Data shown below:

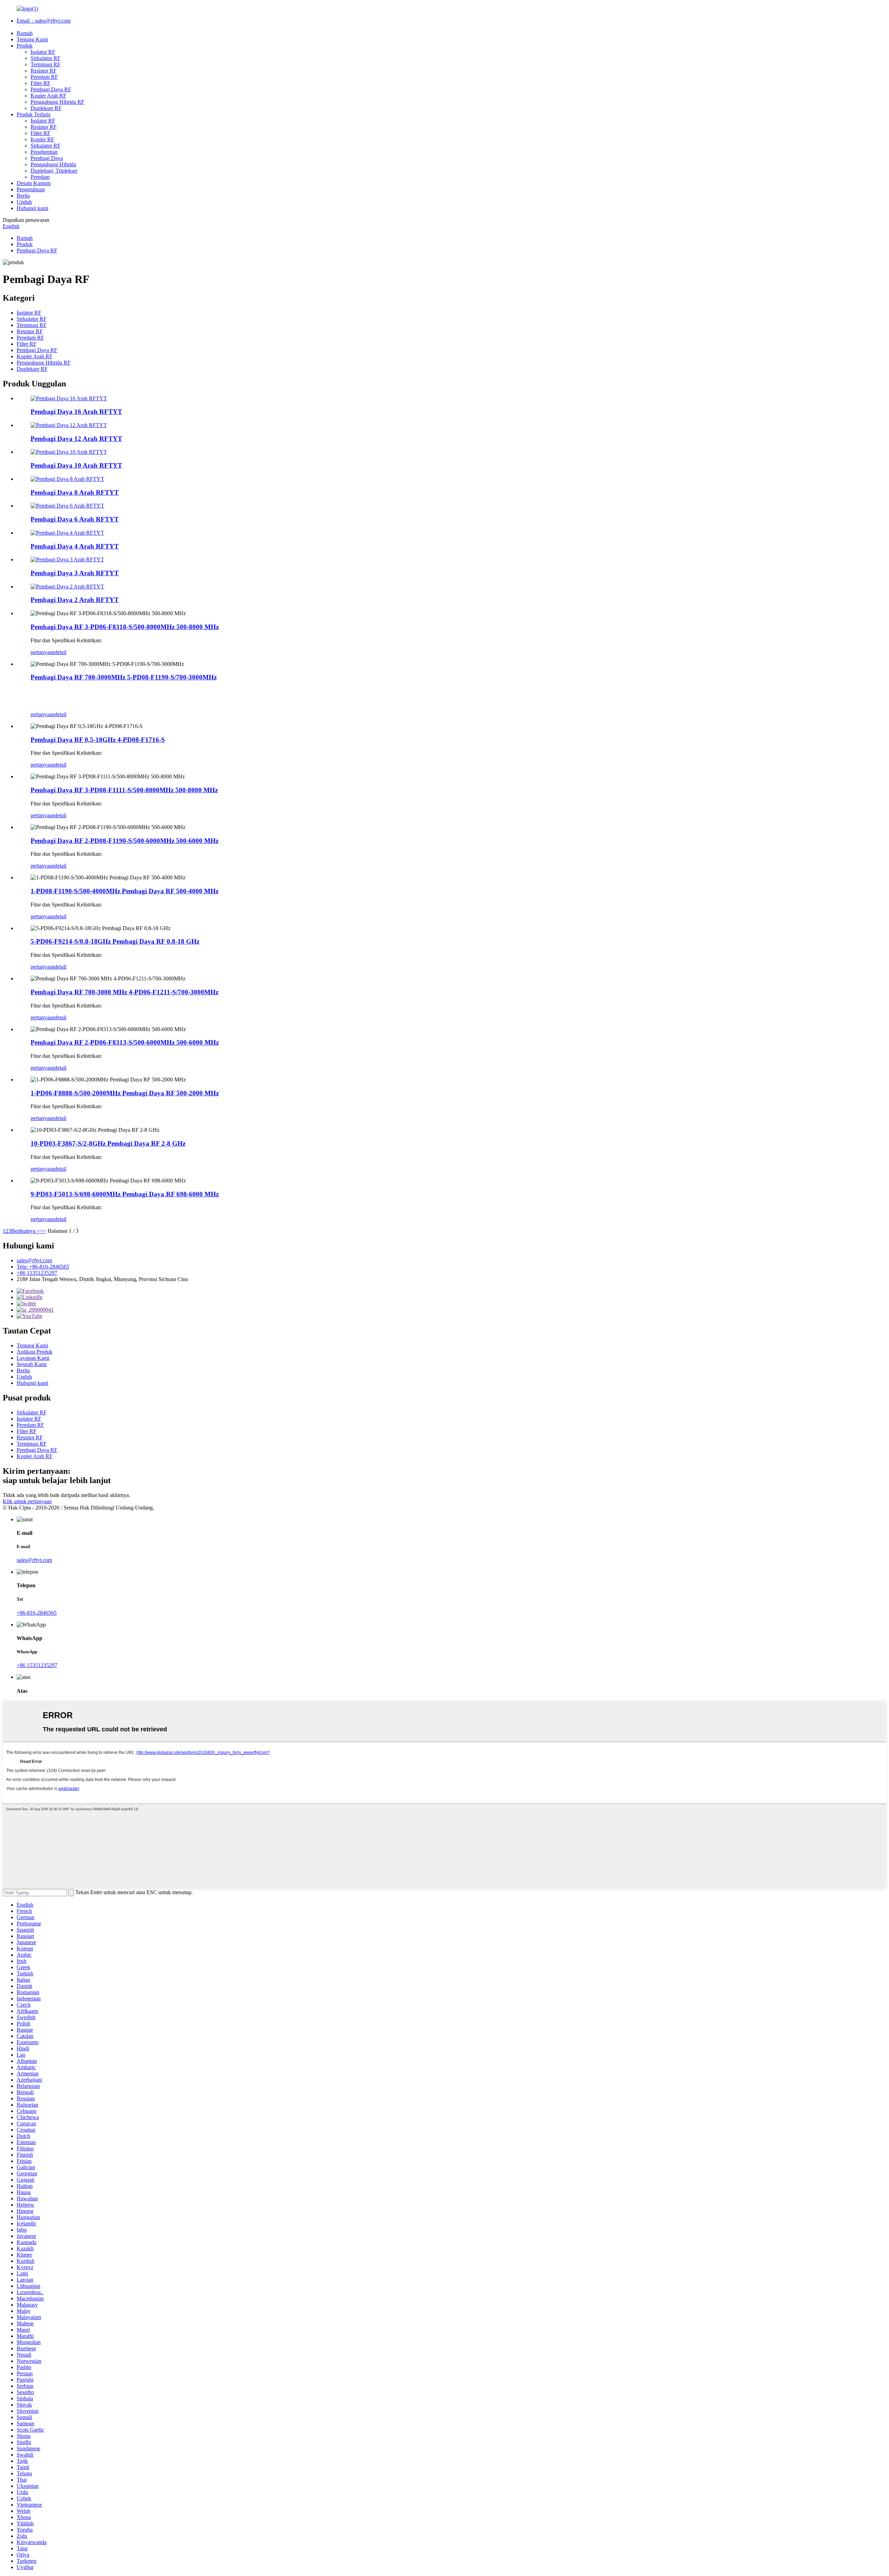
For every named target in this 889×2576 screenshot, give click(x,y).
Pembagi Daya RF (51, 89)
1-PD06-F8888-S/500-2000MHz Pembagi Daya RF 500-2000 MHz (125, 1093)
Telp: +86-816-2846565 (43, 1267)
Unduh (24, 202)
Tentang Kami (32, 39)
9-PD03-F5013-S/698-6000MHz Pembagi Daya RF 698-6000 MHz (125, 1194)
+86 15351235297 (37, 1273)
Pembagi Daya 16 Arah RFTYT (76, 411)
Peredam (40, 177)
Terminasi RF (45, 64)
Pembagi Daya (47, 158)
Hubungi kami (32, 208)
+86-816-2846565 (37, 1613)
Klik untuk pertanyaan (27, 1501)
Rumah (25, 33)
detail (60, 652)
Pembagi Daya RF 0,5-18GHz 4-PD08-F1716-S (98, 739)
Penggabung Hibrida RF (57, 102)
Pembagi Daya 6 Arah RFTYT (75, 519)
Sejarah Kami (32, 1364)
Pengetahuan (31, 189)
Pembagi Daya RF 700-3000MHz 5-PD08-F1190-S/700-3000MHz (124, 677)
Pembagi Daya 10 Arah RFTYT (76, 465)
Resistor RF (44, 71)
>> (43, 1231)
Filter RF (40, 83)
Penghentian (44, 152)
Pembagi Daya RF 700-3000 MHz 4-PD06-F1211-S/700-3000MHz (124, 992)
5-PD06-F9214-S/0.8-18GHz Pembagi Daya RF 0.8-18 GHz (115, 941)
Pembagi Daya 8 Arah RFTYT (75, 492)
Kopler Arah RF (48, 96)
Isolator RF (43, 52)
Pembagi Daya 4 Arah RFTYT (75, 546)
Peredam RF (44, 77)
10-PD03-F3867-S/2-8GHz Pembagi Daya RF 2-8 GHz (108, 1143)
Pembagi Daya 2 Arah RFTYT (75, 599)
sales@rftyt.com (34, 1260)
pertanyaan (43, 652)
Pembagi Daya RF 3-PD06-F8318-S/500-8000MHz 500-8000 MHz (125, 626)
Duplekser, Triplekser (54, 171)
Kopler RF (42, 139)
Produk (25, 46)
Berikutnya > (25, 1231)
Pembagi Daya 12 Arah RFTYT (76, 438)
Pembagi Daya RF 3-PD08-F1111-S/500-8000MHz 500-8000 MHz (124, 790)
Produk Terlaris (33, 114)
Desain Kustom (34, 183)
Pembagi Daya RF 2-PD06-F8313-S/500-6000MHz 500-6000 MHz (125, 1042)
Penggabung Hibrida (53, 164)
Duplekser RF (46, 108)
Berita (23, 196)
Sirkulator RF (45, 58)
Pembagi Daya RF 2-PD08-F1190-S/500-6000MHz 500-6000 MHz (124, 840)
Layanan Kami (33, 1358)
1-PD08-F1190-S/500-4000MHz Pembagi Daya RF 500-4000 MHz (124, 891)
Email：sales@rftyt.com (43, 21)
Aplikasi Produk (34, 1352)
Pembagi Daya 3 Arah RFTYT (75, 573)
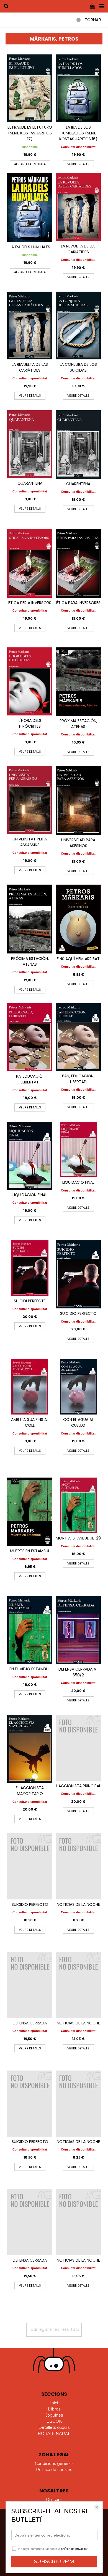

End of Data shown.

Print exactly, and print only, the lines from the line with "Sejarah Kami (32, 1364)" through the last line of the entries, both ends included. No pictures belong in the result.

→ Result for this task
Sejarah Kami (32, 1364)
Pengetahuan (31, 189)
Pembagi Daya RF 700-3000MHz 5-PD08-F1190-S/700-3000MHz (124, 677)
Pembagi Daya 10 Arah RFTYT (76, 465)
Resistor RF (44, 71)
>> (43, 1231)
Filter RF (40, 83)
Penghentian (44, 152)
Pembagi Daya RF 700-3000 MHz 4-PD06-F1211-S/700-3000MHz (124, 992)
5-PD06-F9214-S/0.8-18GHz Pembagi Daya RF 0.8-18 GHz (115, 941)
Pembagi Daya 8 Arah RFTYT (75, 492)
Kopler Arah RF (48, 96)
Isolator RF (43, 52)
Pembagi Daya 4 Arah RFTYT (75, 546)
Peredam RF (44, 77)
10-PD03-F3867-S/2-8GHz Pembagi Daya RF 2-8 GHz (108, 1143)
Pembagi Daya 2 Arah RFTYT (75, 599)
sales@rftyt.com (34, 1260)
pertanyaan (43, 652)
Pembagi Daya RF 3-PD06-F8318-S/500-8000MHz 500-8000 MHz (125, 626)
Duplekser, Triplekser (54, 171)
Kopler RF (42, 139)
Produk (25, 46)
Berikutnya > (25, 1231)
Pembagi Daya 12 Arah RFTYT (76, 438)
Pembagi Daya RF 3-PD08-F1111-S/500-8000MHz 500-8000 MHz (124, 790)
Produk Terlaris (33, 114)
Desain Kustom (34, 183)
Pembagi Daya RF 2-PD06-F8313-S/500-6000MHz 500-6000 MHz (125, 1042)
Penggabung Hibrida (53, 164)
Duplekser RF (46, 108)
Berita (23, 196)
Sirkulator RF (45, 58)
Pembagi Daya RF 2-PD08-F1190-S/500-6000MHz 500-6000 MHz (124, 840)
Layanan Kami (33, 1358)
1-PD08-F1190-S/500-4000MHz Pembagi Daya RF 500-4000 MHz (124, 891)
Email：sales@rftyt.com (43, 21)
Aplikasi Produk (34, 1352)
Pembagi Daya 3 Arah RFTYT (75, 573)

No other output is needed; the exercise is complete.